Prompt
In the material below, rename "sidebar" to "side panel" across the stretch from the line containing "714x570 pixels. At" through the line containing "Open the Search", and reproduce only those lines with nothing else changed.

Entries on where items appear
━━━━━━━━━━━━━━━━━━━━━━━━━━━━━━

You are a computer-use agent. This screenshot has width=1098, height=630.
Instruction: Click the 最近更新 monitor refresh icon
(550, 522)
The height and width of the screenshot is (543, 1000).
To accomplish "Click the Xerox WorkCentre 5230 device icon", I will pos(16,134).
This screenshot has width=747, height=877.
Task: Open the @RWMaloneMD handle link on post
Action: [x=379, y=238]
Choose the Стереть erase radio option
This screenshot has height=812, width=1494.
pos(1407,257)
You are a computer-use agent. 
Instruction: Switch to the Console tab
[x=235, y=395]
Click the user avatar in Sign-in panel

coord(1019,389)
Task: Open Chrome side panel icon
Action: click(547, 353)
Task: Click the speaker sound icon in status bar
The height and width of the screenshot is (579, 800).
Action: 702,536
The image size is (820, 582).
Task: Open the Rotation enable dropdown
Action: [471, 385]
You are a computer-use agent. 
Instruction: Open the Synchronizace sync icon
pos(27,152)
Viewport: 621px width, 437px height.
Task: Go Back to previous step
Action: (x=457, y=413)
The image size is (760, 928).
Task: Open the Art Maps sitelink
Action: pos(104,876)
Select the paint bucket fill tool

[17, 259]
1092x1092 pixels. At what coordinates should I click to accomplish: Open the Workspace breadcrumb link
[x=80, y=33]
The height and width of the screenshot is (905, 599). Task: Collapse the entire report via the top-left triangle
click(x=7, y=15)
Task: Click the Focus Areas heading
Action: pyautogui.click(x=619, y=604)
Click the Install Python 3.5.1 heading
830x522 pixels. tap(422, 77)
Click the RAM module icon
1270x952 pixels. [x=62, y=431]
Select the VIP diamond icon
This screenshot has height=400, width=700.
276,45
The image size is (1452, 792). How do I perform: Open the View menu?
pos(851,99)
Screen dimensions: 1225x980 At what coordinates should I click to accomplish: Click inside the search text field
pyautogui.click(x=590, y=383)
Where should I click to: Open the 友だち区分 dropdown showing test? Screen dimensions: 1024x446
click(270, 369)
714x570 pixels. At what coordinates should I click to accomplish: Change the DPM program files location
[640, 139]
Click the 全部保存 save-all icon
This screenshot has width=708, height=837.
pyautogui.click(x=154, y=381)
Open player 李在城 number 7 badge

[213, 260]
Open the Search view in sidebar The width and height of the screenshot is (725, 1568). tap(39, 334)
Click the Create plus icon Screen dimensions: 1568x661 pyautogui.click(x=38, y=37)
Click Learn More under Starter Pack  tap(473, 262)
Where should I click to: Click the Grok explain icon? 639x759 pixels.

━━━━━━━━━━━━━━━━━━━━━━━━━━━━━━

Answer to this task
714x570 pixels. At what coordinates should I click to accomplish: Change the DPM program files location
[640, 139]
Click the 全部保存 save-all icon
This screenshot has width=708, height=837.
pyautogui.click(x=154, y=381)
Open player 李在城 number 7 badge

[213, 260]
Open the Search view in side panel The width and height of the screenshot is (725, 1568). tap(39, 334)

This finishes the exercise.